═══ Entries shown

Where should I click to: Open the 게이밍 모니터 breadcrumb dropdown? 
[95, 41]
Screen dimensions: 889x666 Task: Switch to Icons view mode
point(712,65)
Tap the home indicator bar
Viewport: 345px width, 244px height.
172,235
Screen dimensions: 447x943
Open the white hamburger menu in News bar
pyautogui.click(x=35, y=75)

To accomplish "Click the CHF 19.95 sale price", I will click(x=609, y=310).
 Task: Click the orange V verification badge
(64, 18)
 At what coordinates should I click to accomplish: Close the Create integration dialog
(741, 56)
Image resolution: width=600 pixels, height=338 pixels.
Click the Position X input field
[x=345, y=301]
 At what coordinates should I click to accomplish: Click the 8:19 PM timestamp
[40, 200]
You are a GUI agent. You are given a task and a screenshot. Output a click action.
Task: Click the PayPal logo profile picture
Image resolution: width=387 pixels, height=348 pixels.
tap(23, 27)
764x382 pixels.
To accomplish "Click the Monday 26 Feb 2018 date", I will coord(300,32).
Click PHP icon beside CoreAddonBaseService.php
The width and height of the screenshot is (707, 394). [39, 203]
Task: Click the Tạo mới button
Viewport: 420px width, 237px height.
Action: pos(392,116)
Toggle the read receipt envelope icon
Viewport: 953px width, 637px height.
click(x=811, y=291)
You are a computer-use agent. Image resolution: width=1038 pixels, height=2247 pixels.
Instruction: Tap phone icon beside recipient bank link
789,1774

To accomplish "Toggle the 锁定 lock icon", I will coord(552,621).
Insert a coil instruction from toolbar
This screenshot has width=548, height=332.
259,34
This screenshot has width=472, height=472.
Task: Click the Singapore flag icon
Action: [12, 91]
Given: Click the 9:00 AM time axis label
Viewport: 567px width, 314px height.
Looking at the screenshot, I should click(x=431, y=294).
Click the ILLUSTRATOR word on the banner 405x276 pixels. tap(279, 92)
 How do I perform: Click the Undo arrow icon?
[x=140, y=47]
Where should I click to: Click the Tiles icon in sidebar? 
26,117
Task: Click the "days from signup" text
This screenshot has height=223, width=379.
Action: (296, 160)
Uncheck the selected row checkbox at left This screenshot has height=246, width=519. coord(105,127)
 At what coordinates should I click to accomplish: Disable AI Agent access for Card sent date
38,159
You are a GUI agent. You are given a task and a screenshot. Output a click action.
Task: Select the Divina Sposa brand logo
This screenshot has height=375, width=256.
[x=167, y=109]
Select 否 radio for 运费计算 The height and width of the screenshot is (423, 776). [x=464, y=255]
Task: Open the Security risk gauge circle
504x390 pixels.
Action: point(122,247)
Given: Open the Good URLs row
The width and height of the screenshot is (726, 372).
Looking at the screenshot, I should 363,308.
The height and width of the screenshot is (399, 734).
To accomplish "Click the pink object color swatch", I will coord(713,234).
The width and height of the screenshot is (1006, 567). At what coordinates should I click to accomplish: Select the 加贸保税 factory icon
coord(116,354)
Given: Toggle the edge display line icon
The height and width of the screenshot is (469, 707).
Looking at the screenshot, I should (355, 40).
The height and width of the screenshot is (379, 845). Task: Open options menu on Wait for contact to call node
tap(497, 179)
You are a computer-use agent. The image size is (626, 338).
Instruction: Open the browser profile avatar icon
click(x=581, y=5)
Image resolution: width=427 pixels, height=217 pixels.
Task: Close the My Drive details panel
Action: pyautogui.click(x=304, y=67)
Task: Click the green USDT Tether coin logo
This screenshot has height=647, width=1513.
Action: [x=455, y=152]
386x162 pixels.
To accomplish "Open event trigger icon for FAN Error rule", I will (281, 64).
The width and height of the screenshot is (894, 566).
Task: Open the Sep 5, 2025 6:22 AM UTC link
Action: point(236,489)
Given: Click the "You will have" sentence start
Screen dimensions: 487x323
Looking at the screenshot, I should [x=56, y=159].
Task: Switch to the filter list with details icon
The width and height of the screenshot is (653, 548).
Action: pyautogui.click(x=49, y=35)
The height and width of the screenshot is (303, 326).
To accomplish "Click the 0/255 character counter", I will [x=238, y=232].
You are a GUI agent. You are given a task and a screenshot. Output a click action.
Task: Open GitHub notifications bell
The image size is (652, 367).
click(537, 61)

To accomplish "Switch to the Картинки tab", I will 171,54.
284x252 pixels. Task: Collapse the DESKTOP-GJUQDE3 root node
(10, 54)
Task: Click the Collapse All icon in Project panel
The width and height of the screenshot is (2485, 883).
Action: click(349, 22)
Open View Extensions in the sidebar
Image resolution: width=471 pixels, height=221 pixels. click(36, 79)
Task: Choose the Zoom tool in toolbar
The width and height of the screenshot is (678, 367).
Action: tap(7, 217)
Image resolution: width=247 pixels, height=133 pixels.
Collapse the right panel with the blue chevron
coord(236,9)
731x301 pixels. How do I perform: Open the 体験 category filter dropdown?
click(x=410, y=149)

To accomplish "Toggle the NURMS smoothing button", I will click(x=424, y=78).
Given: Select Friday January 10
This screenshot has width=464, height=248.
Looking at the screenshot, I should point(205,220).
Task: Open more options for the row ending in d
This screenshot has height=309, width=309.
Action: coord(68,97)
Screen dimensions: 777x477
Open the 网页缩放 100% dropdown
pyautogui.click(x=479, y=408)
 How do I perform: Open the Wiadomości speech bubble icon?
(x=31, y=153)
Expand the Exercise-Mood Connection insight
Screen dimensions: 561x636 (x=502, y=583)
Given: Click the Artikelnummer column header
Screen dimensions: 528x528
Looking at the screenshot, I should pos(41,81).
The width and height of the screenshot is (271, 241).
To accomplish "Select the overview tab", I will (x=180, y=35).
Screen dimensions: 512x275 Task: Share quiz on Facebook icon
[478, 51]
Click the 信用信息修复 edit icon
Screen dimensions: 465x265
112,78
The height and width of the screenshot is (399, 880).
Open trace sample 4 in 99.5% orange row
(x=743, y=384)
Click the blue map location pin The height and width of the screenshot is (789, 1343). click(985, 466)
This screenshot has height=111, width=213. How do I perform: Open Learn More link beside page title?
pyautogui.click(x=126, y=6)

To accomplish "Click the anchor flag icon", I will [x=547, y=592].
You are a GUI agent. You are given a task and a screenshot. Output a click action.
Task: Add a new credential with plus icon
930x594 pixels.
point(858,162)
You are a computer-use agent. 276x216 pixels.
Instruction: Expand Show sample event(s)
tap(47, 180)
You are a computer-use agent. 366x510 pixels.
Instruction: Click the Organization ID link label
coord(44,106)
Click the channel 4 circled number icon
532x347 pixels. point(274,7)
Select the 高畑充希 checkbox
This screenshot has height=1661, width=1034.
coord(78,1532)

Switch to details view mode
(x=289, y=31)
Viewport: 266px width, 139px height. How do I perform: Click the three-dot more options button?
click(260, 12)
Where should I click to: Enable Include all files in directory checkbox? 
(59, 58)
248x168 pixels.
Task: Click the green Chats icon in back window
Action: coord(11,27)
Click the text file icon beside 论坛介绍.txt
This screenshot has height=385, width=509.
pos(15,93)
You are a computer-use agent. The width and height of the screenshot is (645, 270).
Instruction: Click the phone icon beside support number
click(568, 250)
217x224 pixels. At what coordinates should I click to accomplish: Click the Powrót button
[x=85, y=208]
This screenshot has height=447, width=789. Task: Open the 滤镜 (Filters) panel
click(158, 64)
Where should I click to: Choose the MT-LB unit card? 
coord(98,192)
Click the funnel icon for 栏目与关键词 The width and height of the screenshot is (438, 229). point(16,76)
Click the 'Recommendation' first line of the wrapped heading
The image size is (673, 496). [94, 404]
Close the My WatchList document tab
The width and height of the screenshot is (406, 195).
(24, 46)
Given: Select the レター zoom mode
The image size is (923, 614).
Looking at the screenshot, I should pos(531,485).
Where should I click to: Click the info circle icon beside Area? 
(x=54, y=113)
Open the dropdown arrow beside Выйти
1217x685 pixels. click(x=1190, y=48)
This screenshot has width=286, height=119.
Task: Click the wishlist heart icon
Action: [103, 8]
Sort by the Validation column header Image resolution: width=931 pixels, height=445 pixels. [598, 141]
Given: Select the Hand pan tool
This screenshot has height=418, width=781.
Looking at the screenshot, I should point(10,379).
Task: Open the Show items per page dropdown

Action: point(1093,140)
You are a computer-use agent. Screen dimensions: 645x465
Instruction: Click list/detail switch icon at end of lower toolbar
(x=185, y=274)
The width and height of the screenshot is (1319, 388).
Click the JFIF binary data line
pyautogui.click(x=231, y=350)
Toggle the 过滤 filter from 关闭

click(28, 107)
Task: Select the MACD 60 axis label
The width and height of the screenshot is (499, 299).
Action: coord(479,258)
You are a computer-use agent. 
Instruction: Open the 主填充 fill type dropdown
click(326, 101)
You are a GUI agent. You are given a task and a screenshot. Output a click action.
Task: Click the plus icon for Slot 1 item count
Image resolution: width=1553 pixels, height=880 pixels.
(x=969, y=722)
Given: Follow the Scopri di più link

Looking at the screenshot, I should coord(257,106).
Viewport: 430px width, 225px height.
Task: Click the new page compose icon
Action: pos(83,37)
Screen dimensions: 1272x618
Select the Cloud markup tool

══════

* [Instructions to follow] In how many lines of the data does the string "plus" appear? Only the number should be given.

* [Finished exercise] 2